UTRECHT.- Centraal Museum Utrecht presents Valkenburg, the first institutional solo exhibition in the Netherlands by renowned artist Willem de Rooij in nearly a decade. Conceived specifically for the museum, the project reframes thirty paintings and drawings by Amsterdam artist Dirk Valkenburg (1675–1721). Through carefully staged juxtapositions on a bespoke display system, de Rooij invites visitors to consider how eighteenth-century Dutch elites shaped visual culture to reinforce and legitimise colonial ideology.

Valkenburg produced some of the earliest depictions of Indigenous and enslaved people on Surinamese sugar plantations—idealised scenes that obscure the violence of colonialism. He also painted elaborate hunting still lifes and portraits of patrons whose fortunes derived from imperial trade and slavery. Seen together, these diverse genres expose the operations of the white gaze.

Willem de Rooij (Beverwijk, Netherlands, 1969) creates temporary installations that probe the politics of representation. Drawing on his background in time-based media, he employs montage to juxtapose appropriated objects and images, generating new meanings between seemingly disparate elements. His collaborations with leading scholars foster research across global art history and visual anthropology.

An in-depth publication titled Dirk Valkenburg will accompany the installation at the end of this year with AUP (Amsterdam University Press). Edited by Willem de Rooij and historian Karwan Fatah-Black (Leiden University), it brings together a catalogue raisonné of Valkenburg’s work—developed in collaboration with the RKD (Netherlands Institute for Art History) in The Hague—and a critical reader. Spanning art history, anthropology, postcolonial and queer studies across Europe and the Americas, contributions by Karin Amatmoekrim, Agir Axwijk, Rebecca Brienen, Sabine Craft-Giepmans, Philip Dikland, Frank Dragtenstein, Renzo Duin, Will Fredo Furtado, Julie Hartkamp, Matthies Klink, Lilia Moritz Schwarcz, Mark Ponte, Maurice Saß, Benjamin Schmidt, Alex Stipriaan, and Sarah Thomas situate Valkenburg’s oeuvre within interdisciplinary and transcultural dialogue.

Valkenburg and Dirk Valkenburg mark the first exhibition and first publication dedicated to the eponymous artist. Together, they offer a careful reflection on appropriation and collaboration, foregrounding the artist’s role as art historian, documentarist, and archivist.
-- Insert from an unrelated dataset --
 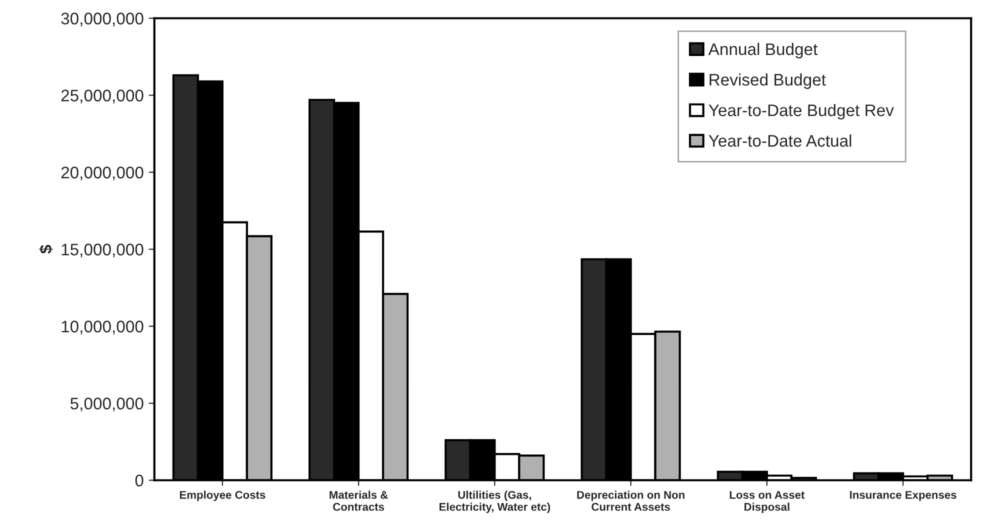 What do you see at coordinates (768, 81) in the screenshot?
I see `legend-label: Revised Budget` at bounding box center [768, 81].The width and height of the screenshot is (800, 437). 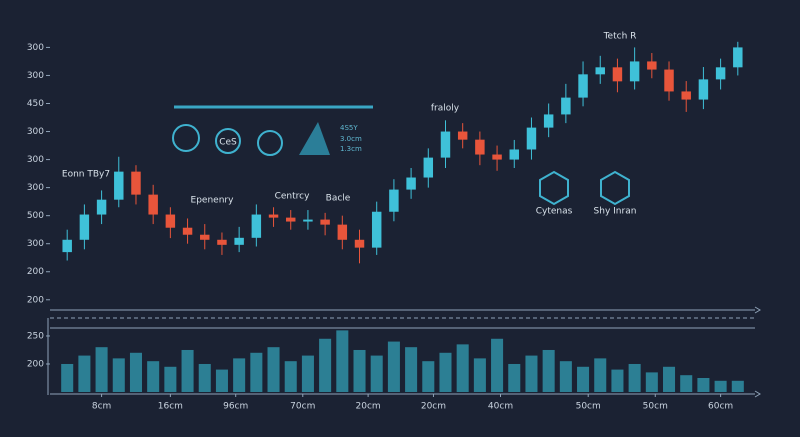 I want to click on annotation: Cytenas, so click(x=554, y=212).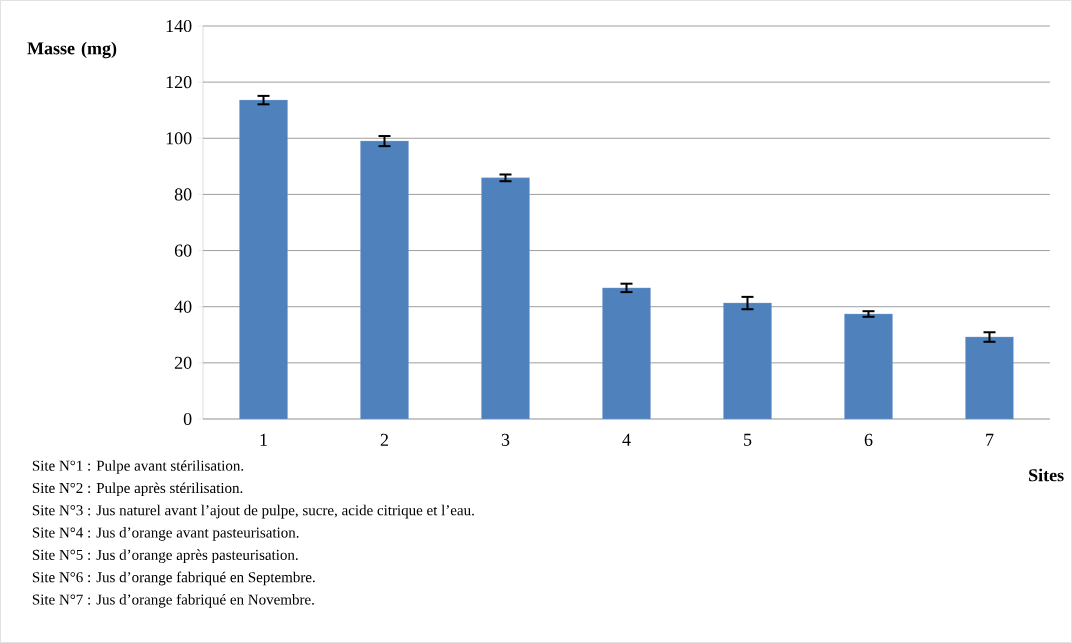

A member of the Royal Netherlands Academy of Arts and Sciences, Willem de Rooij teaches at the Städelschule (Frankfurt a. Main) and at the Rijksakademie (Amsterdam). In 2016, he co-founded BPA// Berlin program for artists. Awards and residencies include the Bâloise Art Prize (2000), the Robert E. Fulton III Fellowship at Harvard University (2004), and the DAAD Fellowship in Berlin (2006). Together with Jeroen de Rijke (1970–2006), he represented the Netherlands at the 2005 Venice Biennale. Recent exhibitions include Akademie der Künste, Vienna; Portikus, Frankfurt am Main; the 17th Jakarta Biennale; and the 10th Shanghai Biennale. His work is represented in collections such as MoMA, New York; Centre Pompidou, Paris; and Muzeum Sztuki, Łódź.